In Preparation For Change
This morning, as I came to the table to set to work, pictures flicked across my screen of children from some previous version of my life heading back to school. I’m originally from NYC, where back to school isn’t til after Labor Day, but for a few years I lived in Atlanta, and that crew is trekking back into their classrooms. Even if you’re working on more of a northern states schedule like me, though, you’re probably at least in the planning stages of back-to-school and programs and all the feelings that come with that. So, how are you getting ready?
Blessing of the Backpacks. If there’s any event that I spend time preparing in my professional church life that I wish had been a thing when I was a kid, the Blessing of the Backpacks is it. I was a kid who loved back-to-school time, but as a kid who was also an undiagnosed autistic, my church friends, the people who I remained in unchanging relationship year in and year out, were often my anchors.

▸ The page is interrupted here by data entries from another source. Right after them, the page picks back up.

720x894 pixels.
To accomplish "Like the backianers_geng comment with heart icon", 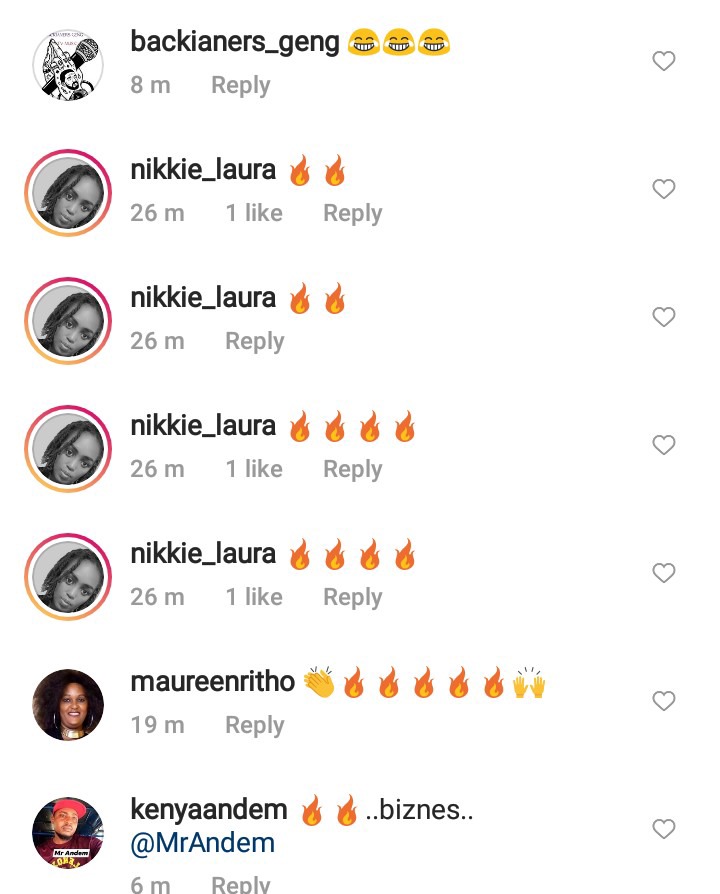I will point(664,61).
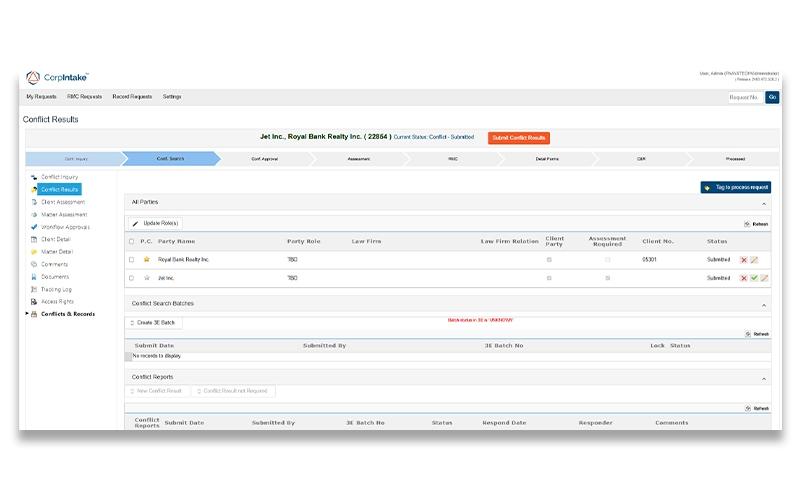
Task: Check the select-all checkbox in the party table header
Action: 131,241
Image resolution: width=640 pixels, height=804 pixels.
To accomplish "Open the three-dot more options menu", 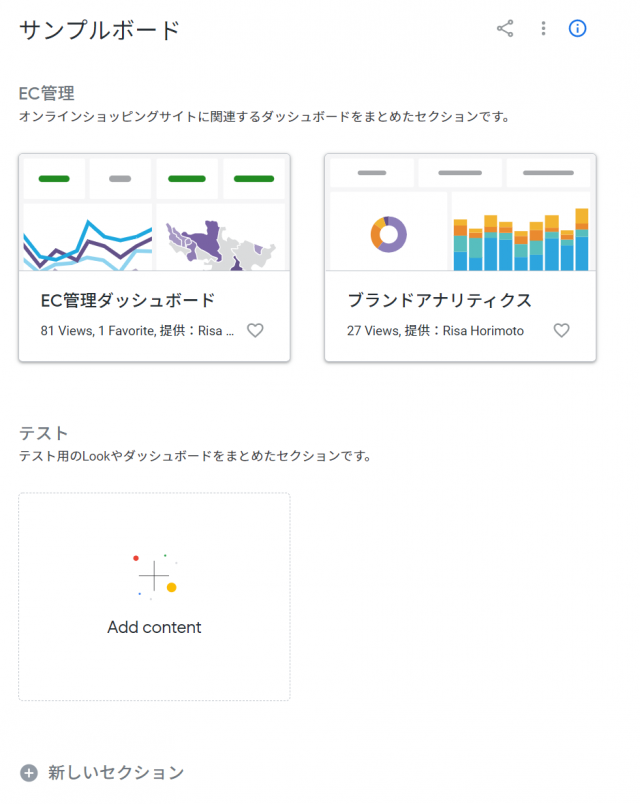I will point(543,29).
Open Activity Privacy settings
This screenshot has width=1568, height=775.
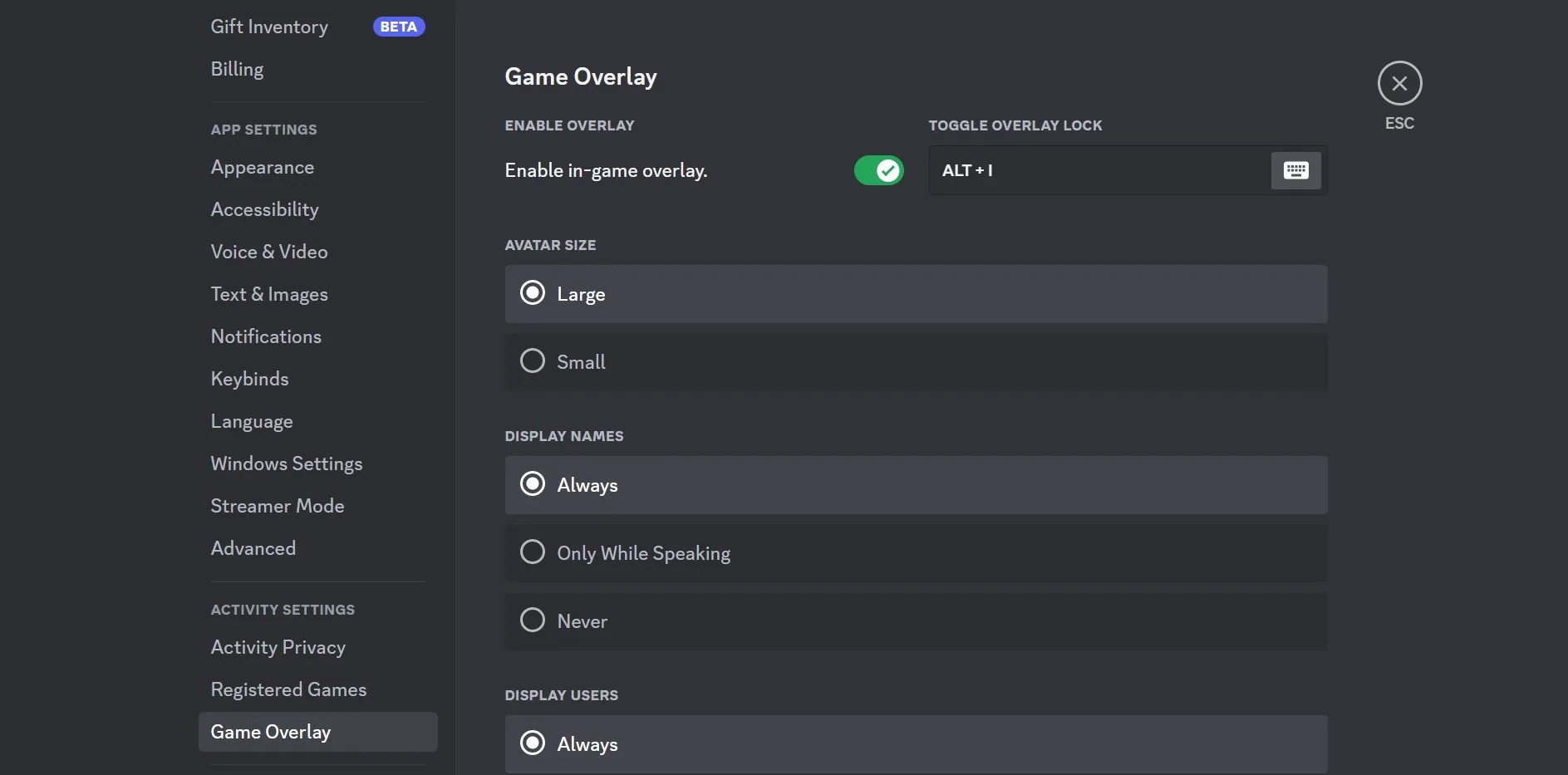click(x=278, y=647)
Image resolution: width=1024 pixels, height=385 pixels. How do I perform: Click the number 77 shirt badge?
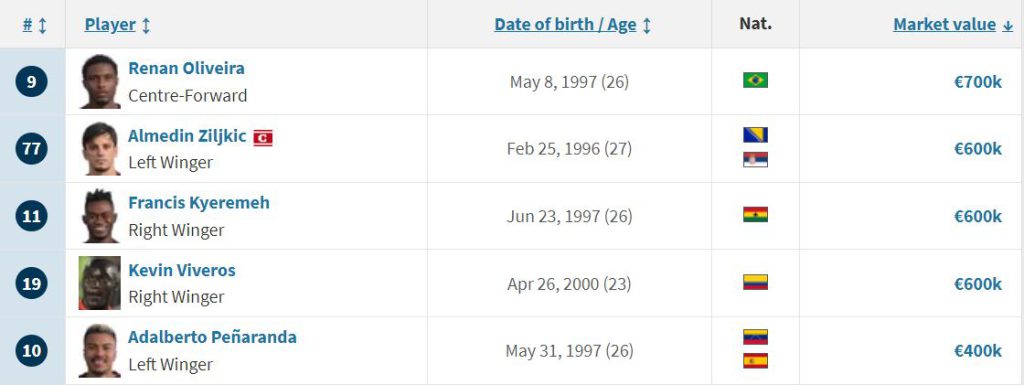coord(31,149)
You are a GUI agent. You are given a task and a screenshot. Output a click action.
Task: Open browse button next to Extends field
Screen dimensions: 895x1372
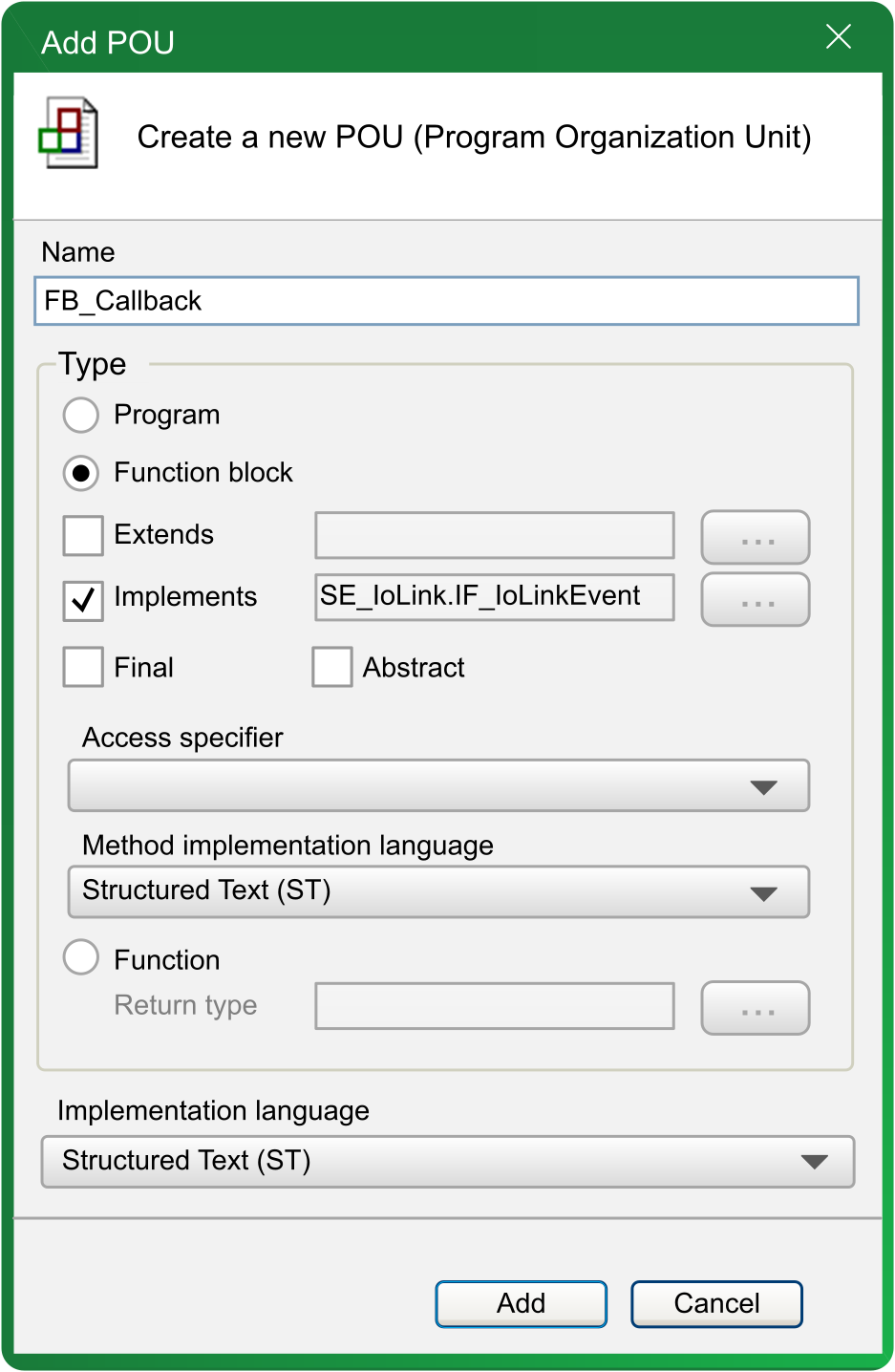point(756,537)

Personally, I tend to find Illustrated Ministry’s liturgy for this just a bit too long for use with the Church School crowd, but I do think it has some golden moments in it. They’ve been sharing snippets in graphics on social media that are a reminder of all our backpacks hold.Program Prep & Registration: Are you ready for Church School to start? Are you trying to reinvent your program or work on your calendar? Are you still trying to find the best curriculum solution? It can certainly be an ongoing challenge. Building Faith has a phenomenal lineup designed to help you choose children’s curriculum, intergenerational programs, or youth programs. Or, maybe, you’re building various modules, testing out how different experiences engage your community. I hope you’ll use the comments to share what’s working and where your sticking points are.
Another key piece of prep: equipping your volunteers. Equipping your volunteers can look like a lot of things and depends on your program, it’s size, and your volunteers’ previous experience, among other things. But it also depends on who you want to welcome. By popular demand, I’m developing a volunteer training on disability access & inclusion – particularly around neurodevelopmental differences like autism and ADHD. Drop me a comment or an email, or reach out directly to birdinthebellfry@gmail.com for more information.Rally Day, Homecoming, Sundae Sunday, & The Rest: I confess, I honestly never really understood Rally Day, maybe because my church didn’t really celebrate it when I was a child. We called it that, yes, but we didn’t do anything special to mark it during those years.
In more recent years, though, I think churches have really doubled down on making sure that welcome back gets folks through the doors – and that makes sense. But is your strategy really working? I’m headed into my first full program year with my current congregation, so I’ll be excited to see how Sundae Sunday works and how we generate energy for the coming season.
My program year is still about seven weeks out, so for those of you running on earlier timelines, some of these thoughts may come too late, but as I’ve been known to joke with friends (particularly clergy colleagues who have considered or actually taken up improve comedy), children’s ministry in particular is a lot like improv. Even the best laid plans are always up in the air.
Personally, I trained for several years in a dance form called contact improvisation which I think is the perfect tool for this work. The first lesson: how to fall without getting hurt. Now let’s go.